Dataset records START

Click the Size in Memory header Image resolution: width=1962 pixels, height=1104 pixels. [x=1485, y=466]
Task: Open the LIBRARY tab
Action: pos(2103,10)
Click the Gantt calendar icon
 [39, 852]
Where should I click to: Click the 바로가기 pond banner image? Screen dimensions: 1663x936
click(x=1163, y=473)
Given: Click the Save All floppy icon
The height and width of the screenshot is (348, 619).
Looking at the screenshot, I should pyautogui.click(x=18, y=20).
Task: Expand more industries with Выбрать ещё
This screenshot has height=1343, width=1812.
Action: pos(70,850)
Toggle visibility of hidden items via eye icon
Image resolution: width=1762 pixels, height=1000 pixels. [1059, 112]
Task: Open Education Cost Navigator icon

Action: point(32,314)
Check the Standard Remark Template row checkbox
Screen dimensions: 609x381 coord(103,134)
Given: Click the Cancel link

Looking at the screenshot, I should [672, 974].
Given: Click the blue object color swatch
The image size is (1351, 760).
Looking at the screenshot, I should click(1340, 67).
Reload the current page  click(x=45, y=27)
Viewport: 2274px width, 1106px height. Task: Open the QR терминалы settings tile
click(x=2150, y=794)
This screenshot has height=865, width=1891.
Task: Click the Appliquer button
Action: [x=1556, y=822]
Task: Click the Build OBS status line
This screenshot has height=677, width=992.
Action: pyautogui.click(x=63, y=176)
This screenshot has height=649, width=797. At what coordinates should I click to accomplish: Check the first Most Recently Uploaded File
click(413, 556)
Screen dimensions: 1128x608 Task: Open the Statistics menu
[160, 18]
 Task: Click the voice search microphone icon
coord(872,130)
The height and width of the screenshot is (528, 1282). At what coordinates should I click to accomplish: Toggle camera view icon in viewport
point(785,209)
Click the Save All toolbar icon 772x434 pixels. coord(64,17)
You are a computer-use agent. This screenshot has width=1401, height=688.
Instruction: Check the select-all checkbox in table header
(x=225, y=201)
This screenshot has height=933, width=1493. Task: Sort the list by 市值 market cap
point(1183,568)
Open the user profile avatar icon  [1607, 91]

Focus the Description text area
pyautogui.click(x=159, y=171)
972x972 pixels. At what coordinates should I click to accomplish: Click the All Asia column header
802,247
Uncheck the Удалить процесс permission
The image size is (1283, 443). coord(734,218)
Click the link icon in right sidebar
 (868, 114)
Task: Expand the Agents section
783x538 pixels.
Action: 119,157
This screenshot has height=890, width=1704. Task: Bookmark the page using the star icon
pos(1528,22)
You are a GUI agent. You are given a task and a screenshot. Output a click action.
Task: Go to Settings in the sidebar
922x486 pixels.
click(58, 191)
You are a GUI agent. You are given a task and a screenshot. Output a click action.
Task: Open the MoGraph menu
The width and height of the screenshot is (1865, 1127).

Dataset records END

# Prompt
Please go over the data above and copy each line with "Expand" in it.

# Solution to the exercise
Task: Expand more industries with Выбрать ещё
Task: Expand the Agents section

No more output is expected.